*PROBLEM*. Leave out the pictures, then return the records word for word.

——

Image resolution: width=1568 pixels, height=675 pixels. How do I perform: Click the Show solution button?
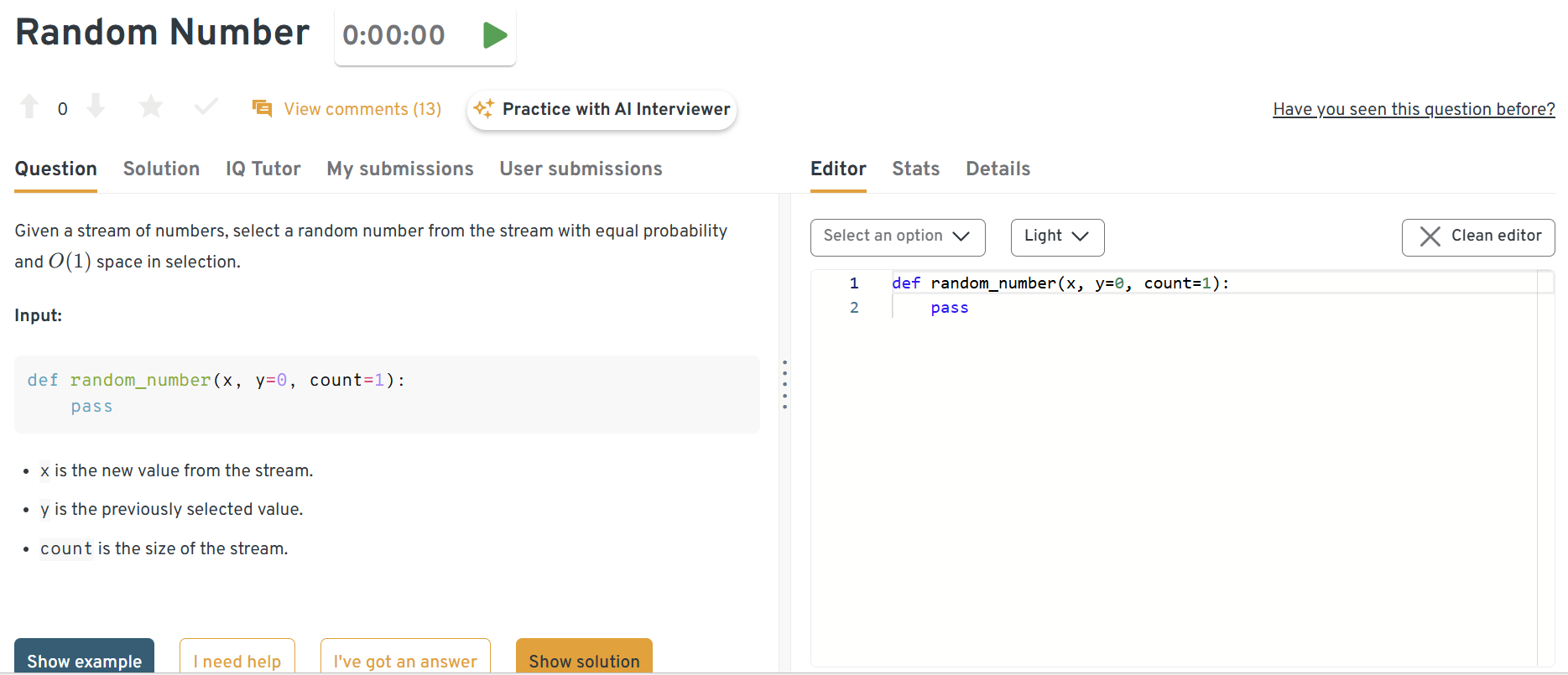click(x=584, y=659)
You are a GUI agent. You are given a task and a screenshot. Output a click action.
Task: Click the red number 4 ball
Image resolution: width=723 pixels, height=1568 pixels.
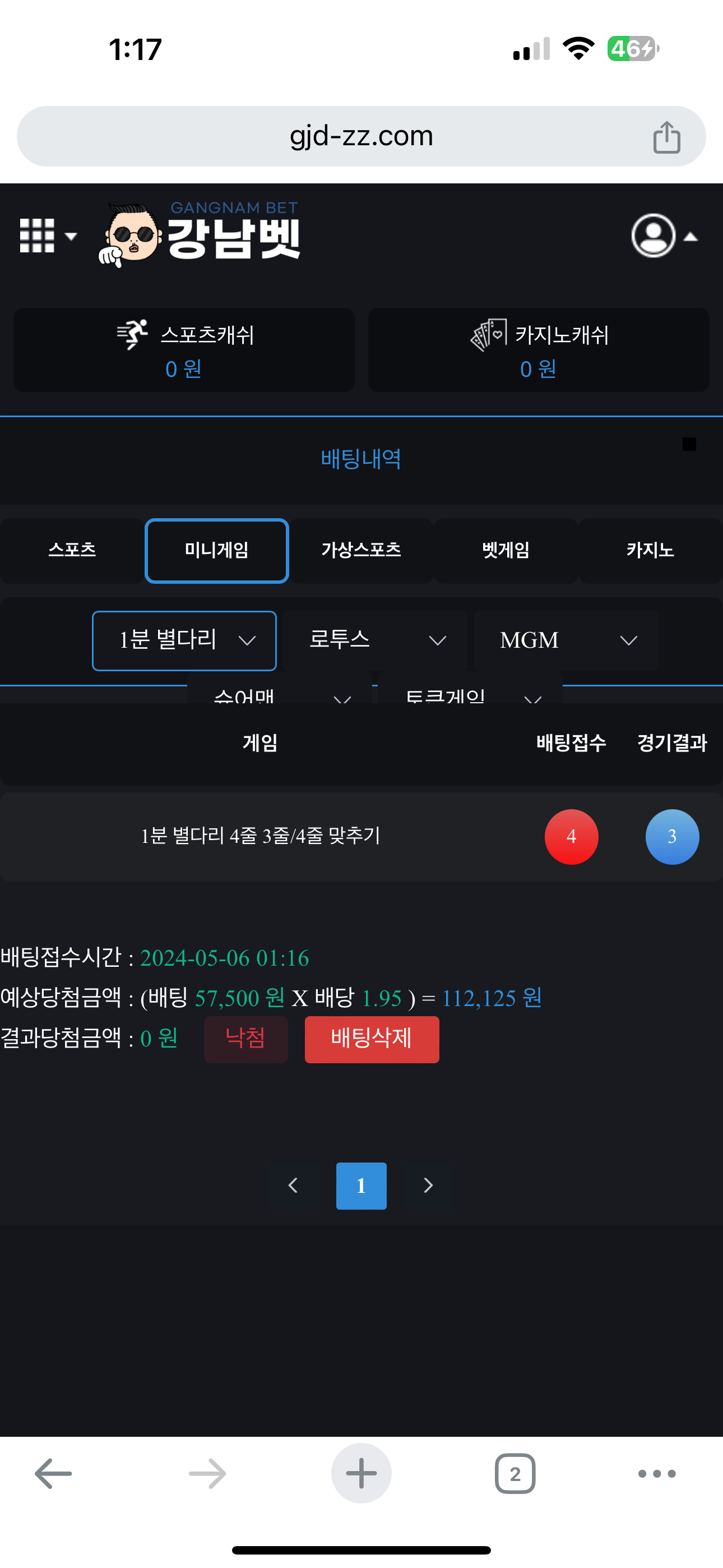tap(571, 836)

——

*SOLVED EXERCISE*.
Image resolution: width=1568 pixels, height=675 pixels. How do I perform: Click the Show solution button?
click(x=584, y=659)
You are a GUI agent. You are given a task and a screenshot. Output a click action.
Task: Click the red number 4 ball
Image resolution: width=723 pixels, height=1568 pixels.
tap(571, 836)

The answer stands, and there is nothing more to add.